# Source extract
The eSafety Commissioner gives a nod to Meta Platforms, which she says is “further ahead than most peers in deploying age-assurance technology before the ban takes effect.”
Meanwhile, Wells is preparing to launch a national education campaign this week to raise awareness. “It’s called For The Good Of, and it means for the good of our kids,” says Wells in a transcript of an exchange with Member for Menzies Gabriel Ng.
“We’re doing these things, ultimately, for the good of young people in Australia. It will span television, radio, digital. There will be some on billboards near schools around the country. They’ll see it on TV. They’ll see it online. They’ll see it, ironically, on social media, because until the 10th of December, it is legal for kids to be on social media. And if that’s where they are, that’s where we need to talk to them about what this means and why we’re doing it.”
It’s the over-retention, Shoebridge: Corby addresses much ado about data
Australia’s parliament has been among the main staging grounds for debating age assurance policy, and as such it is no stranger to Iain Corby, executive director of the Age Verification Providers Association (AVPA), who presented evidence to the Senate Environment and Communications References Committee in a recent hearing.
In his opening remarks, Corby makes the case for privacy-preserving, independent third-party age assurance checks. He calls for regulations to mandate privacy by design, and to pursue solutions that use double-blind architecture and zero-knowledge proofs (ZKP), to restrict the sharing of data between parties to what is necessary. He argues that laws should require certification against international standards, and advocates for a risk-based “successive validation technique” that begins with low friction processes like facial age estimation (FAE) and levels up as needed.
Questions from the floor interrogate the use of school data to verify age for those without bank accounts, about data retention in the context of Australian privacy law and repeated major data breaches – including the major Discord breach, which gets blamed on the third party age assurance provider.
Corby is quick to correct the error: per Discord’s statements, it was with 5CA and its partner software Zendesk that the breach originated. The age assurance provider, k-ID, did age checks; 5CA handled appeals. “Discord had done a good job on the initial age checks,” Corby says, “but then were bandying around people’s private identity information on a random customer services system, which was a terrible mistake.”

# Directive
Could you continue the piece on Australia's social media age ban and age assurance from the point where it stops?

# Given material
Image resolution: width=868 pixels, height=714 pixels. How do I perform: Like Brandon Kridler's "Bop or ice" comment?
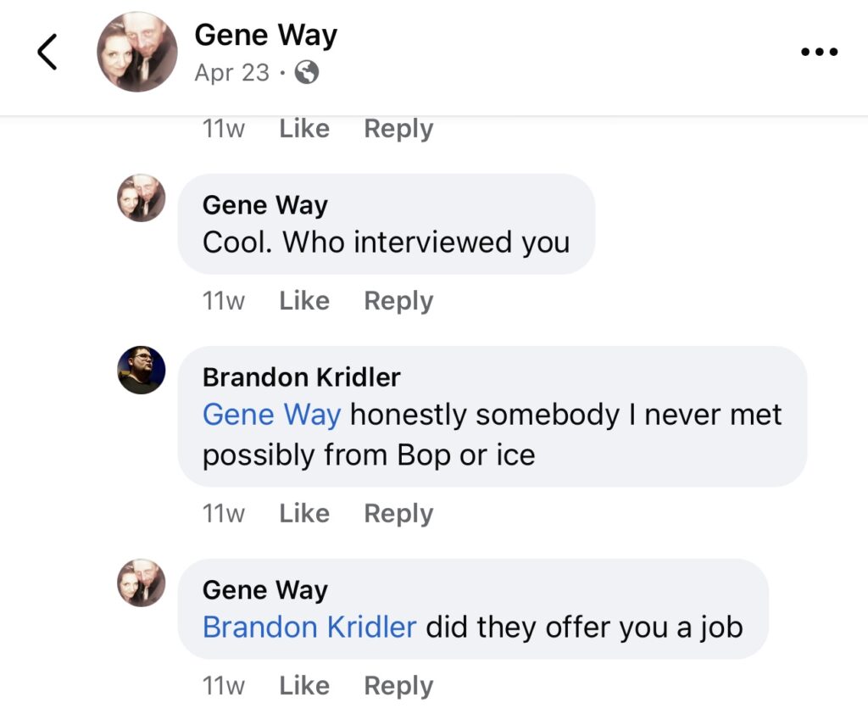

# Task response
5CA has defended itself in a statement. “Based on interim findings, we can confirm that the incident occurred outside of our systems and that 5CA was not hacked,” it says. “There is no evidence of any impact on other 5CA clients, systems, or data. Our preliminary information suggests the incident may have resulted from human error, the extent of which is still under investigation.”
The data privacy violations are coming from inside the platform
There is, in questioning from Senator David Shoebridge of the Australian Greens, an apparent desire to assign blame to age verification providers. He argues that Australia’s privacy laws aren’t yet ready to accommodate such data collection, in that Australia’s 1988 Privacy Act doesn’t include requirements for the deletion of data. He asks about workarounds, like masks and VPNs.
Corby’s response is to ask for more and better regulation. The age assurance industry is that rare sector that seeks regulation as an anchor for public trust. As such, calling it out for gaps in its effectiveness is another potential amendment to legislation.
The over-retention of data by Zendesk is an issue with implementation, not design or legislation. Age assurance providers are having their feet held to the fire, as they should, as firms that handle sensitive personal information. But the chain of trust must extend throughout the ecosystem, and platforms being weak links should be recognized as such.
A line of questioning by Senator Sarah Hanson Young brings the hearing to the brink of understanding. “The platforms can do this already. They know who, they know whether a child is on a platform. They know whether that child is accessing harmful material or dangerous material and therefore the platform should be held responsible for that. Why? Why are platforms allowing children to access dangerous material now if they know it’s dangerous and they’re kids?”
Shoebridge, however, torpedoes the epiphany. “Well, I think most people would be concerned about having 24-hour permanent surveillance of everything they do, collected in a database, and used by social media platforms,” he says – essentially defining the business model for social media.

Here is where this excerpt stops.